[What is asked] Write out the full text below on cleaning spreadsheet input data, word for word.
--- BEGIN Text ---
Categories
Clean your input data well
Input data is the foundation of your spreadsheet, so pay serious attention to clean it properly. If possible, clean it in such a way that it becomes an automated process for the next time you use the same spreadsheet.
Check your input sources
Does the following situation sound familiar to you?
Your spreadsheet has several input sources, from different systems, and the format of this data is different for each system. The data received seems to be incomplete, and it also includes a lot of duplicates. One system uses points for decimals, the other uses commas. It contains complete tables that are of no use to you at all, and the date used is 11.03.2018, does this mean 3 November 2018 or 11 March 2018? So many issues and the deadline for your data analysis is tomorrow…
Most Excel users dislike the process of data cleansing and prefer to start their analysis straight away, but don’t underestimate the importance of clean input data! No matter how much pressure there is from your organization to deliver the analysis quickly.
Quick wins in the data set
Often there is a lot you can do in the dataset itself to prepare it for analysis: replace points with commas, delete lines, delete duplicates, etc. Please note: a manually modified dataset is very difficult to validate by controllers and accountants. The connection between the original input data and the modified “Excel source data” is a well-known frustration. So, when possible, clean your data using formulas and reserve separate tabs for the original source data (1 source, 1 tab) and the final, clean input data.
Do not import more than necessary
Do you get more information from your input source than you actually need? Don’t burden your file with it. Imported tables that you don’t use shouldn’t be included in your spreadsheet. If possible, run the export scripts of other systems in such a way that they don’t export useless, additional columns. At the very least, make sure that the tab with the clean input data does not contain the unnecessary data.
--- END Text ---
--- BEGIN Dataset extract ---
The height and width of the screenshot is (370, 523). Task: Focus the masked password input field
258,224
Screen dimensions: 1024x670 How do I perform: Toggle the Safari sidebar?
--- END Dataset extract ---
[Answer to the task]
Categories
Clean your input data well
Input data is the foundation of your spreadsheet, so pay serious attention to clean it properly. If possible, clean it in such a way that it becomes an automated process for the next time you use the same spreadsheet.
Check your input sources
Does the following situation sound familiar to you?
Your spreadsheet has several input sources, from different systems, and the format of this data is different for each system. The data received seems to be incomplete, and it also includes a lot of duplicates. One system uses points for decimals, the other uses commas. It contains complete tables that are of no use to you at all, and the date used is 11.03.2018, does this mean 3 November 2018 or 11 March 2018? So many issues and the deadline for your data analysis is tomorrow…
Most Excel users dislike the process of data cleansing and prefer to start their analysis straight away, but don’t underestimate the importance of clean input data! No matter how much pressure there is from your organization to deliver the analysis quickly.
Quick wins in the data set
Often there is a lot you can do in the dataset itself to prepare it for analysis: replace points with commas, delete lines, delete duplicates, etc. Please note: a manually modified dataset is very difficult to validate by controllers and accountants. The connection between the original input data and the modified “Excel source data” is a well-known frustration. So, when possible, clean your data using formulas and reserve separate tabs for the original source data (1 source, 1 tab) and the final, clean input data.
Do not import more than necessary
Do you get more information from your input source than you actually need? Don’t burden your file with it. Imported tables that you don’t use shouldn’t be included in your spreadsheet. If possible, run the export scripts of other systems in such a way that they don’t export useless, additional columns. At the very least, make sure that the tab with the clean input data does not contain the unnecessary data.